Prompt - Should a line in the entries below contain "computer", return that line.

Task input -
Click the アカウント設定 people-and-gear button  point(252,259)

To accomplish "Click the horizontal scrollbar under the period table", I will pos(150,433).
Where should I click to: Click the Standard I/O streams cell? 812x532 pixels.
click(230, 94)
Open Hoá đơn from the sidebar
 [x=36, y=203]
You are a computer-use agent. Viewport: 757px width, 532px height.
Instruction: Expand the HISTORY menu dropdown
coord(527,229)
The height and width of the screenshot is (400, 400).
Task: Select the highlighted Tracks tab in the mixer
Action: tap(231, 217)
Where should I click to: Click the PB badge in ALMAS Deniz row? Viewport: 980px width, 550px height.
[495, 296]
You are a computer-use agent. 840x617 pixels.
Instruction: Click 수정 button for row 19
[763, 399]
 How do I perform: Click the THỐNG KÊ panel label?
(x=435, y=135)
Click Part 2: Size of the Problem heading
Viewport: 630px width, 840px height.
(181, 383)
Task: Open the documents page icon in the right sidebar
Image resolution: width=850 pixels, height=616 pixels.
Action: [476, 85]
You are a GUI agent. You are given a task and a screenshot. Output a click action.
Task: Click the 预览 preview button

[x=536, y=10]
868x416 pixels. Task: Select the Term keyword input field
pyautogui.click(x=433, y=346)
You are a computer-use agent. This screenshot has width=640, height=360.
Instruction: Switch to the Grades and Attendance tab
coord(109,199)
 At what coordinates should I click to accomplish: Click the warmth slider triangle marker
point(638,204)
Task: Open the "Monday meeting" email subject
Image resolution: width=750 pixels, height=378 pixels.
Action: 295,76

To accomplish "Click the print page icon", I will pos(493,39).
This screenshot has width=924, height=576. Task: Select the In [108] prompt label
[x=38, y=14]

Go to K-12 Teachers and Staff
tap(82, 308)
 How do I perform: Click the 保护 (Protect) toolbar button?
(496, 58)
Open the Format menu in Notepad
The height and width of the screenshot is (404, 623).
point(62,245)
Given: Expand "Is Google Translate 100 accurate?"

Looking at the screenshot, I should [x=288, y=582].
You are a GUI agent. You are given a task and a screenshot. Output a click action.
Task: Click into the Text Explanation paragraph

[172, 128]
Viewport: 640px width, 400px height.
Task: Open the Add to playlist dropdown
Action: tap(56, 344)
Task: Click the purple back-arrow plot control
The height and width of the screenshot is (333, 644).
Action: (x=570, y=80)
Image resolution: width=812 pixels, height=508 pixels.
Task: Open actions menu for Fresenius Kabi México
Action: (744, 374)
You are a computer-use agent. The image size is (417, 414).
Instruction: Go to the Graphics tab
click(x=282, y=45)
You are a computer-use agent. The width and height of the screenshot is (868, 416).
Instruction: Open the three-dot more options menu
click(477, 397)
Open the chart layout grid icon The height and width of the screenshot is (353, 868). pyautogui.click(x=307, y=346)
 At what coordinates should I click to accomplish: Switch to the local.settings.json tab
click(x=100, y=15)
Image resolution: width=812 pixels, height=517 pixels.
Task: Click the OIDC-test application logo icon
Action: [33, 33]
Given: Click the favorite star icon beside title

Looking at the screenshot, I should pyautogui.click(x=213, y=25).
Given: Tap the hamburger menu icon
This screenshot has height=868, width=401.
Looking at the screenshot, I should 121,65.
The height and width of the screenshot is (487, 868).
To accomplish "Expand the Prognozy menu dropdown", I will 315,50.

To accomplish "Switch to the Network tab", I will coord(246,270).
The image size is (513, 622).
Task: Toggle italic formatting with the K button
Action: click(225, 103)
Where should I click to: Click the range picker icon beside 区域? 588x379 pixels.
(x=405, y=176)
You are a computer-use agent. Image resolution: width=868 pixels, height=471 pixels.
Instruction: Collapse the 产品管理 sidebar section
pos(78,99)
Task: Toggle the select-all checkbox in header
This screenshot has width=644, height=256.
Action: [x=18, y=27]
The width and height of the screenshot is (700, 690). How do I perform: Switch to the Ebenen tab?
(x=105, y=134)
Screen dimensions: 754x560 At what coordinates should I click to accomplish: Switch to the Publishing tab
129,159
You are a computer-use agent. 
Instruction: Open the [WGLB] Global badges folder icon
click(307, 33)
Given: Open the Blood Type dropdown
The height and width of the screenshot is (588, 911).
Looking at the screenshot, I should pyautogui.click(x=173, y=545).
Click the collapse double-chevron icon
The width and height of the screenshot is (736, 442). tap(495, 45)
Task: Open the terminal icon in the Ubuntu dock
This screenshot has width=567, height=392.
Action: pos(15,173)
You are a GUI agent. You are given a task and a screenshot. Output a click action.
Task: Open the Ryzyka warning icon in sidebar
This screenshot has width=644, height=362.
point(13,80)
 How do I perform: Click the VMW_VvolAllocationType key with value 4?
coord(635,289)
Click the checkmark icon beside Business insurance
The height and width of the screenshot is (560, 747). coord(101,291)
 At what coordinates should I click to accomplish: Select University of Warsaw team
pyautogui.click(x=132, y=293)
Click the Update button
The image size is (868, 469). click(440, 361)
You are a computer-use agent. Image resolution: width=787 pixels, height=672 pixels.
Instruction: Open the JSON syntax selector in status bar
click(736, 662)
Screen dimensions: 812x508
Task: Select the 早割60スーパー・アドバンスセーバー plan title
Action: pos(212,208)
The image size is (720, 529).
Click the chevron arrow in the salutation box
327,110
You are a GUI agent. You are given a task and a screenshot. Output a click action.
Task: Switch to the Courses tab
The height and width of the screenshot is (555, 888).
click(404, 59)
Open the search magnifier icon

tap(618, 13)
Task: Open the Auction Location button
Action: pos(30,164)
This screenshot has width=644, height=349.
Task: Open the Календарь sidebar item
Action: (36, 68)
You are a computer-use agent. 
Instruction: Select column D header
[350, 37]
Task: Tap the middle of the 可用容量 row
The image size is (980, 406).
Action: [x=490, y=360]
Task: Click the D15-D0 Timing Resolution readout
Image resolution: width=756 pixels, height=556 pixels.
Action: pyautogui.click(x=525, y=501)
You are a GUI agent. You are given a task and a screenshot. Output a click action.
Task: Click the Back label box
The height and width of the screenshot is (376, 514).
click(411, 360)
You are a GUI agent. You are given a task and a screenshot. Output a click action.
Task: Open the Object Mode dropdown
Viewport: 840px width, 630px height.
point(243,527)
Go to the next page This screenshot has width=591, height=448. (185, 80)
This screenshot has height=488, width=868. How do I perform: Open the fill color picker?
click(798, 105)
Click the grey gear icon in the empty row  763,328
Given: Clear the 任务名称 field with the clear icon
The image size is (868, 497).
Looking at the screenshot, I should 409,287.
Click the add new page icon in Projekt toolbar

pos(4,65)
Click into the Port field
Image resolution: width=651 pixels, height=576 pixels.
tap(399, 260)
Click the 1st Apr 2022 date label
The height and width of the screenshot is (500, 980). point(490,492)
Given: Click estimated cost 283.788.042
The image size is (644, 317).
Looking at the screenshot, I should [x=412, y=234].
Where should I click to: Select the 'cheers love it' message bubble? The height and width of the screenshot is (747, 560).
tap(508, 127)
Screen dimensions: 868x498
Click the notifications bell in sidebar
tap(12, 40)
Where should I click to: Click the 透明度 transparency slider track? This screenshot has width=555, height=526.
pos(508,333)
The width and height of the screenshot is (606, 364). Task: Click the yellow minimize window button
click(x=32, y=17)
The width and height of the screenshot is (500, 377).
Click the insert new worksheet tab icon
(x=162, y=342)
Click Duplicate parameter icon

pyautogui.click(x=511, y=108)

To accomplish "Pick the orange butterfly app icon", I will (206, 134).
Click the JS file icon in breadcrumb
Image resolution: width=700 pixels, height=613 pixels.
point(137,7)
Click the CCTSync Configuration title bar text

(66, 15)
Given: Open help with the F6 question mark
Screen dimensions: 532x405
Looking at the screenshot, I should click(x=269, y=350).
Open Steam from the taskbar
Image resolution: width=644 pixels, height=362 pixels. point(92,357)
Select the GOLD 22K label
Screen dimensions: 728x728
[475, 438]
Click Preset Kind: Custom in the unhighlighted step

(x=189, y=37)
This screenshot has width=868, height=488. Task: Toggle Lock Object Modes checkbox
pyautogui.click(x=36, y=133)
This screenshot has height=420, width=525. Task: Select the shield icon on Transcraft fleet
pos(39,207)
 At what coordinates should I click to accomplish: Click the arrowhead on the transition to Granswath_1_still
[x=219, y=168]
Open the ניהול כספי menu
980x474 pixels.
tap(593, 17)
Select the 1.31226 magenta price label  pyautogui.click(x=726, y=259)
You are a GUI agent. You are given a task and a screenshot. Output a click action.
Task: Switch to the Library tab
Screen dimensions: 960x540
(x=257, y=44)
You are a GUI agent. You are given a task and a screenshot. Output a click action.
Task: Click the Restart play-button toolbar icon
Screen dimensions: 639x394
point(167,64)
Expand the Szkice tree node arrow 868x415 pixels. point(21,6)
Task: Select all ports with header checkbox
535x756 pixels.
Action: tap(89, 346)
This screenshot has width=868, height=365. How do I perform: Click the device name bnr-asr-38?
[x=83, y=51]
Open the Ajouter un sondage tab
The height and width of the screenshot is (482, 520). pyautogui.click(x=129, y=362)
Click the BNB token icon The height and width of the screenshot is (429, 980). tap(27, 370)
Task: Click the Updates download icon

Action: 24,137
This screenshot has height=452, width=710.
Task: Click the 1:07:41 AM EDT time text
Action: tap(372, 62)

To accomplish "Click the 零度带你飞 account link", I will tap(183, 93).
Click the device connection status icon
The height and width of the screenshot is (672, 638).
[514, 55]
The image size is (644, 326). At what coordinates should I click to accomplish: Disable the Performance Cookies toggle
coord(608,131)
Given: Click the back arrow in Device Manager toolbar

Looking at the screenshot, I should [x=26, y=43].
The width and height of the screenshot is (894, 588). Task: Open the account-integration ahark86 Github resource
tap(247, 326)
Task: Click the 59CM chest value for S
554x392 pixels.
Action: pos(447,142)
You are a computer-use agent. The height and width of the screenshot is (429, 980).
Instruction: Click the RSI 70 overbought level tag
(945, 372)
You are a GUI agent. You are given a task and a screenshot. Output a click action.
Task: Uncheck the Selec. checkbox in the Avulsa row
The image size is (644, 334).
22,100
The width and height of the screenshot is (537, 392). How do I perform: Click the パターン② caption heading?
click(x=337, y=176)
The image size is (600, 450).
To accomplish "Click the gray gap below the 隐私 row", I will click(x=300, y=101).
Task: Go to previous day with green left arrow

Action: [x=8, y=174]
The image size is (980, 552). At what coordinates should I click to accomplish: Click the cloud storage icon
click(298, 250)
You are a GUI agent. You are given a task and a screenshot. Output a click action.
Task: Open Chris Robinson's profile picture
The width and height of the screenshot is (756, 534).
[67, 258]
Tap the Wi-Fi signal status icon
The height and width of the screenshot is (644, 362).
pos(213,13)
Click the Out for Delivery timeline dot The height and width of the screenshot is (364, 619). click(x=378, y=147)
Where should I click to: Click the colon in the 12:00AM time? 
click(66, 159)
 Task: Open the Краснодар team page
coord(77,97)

Task result -
You are a computer-use agent. Viewport: 757px width, 532px height.
You are a computer-use agent. 840x617 pixels.
You are a computer-use agent. This screenshot has width=640, height=360.
You are a computer-use agent. The image size is (417, 414).
You are a computer-use agent. The width and height of the screenshot is (868, 416).
You are a computer-use agent. Image resolution: width=868 pixels, height=471 pixels.
You are a computer-use agent. 
You are a computer-use agent. Image resolution: width=787 pixels, height=672 pixels.
You are a computer-use agent. 
You are a computer-use agent. The height and width of the screenshot is (429, 980).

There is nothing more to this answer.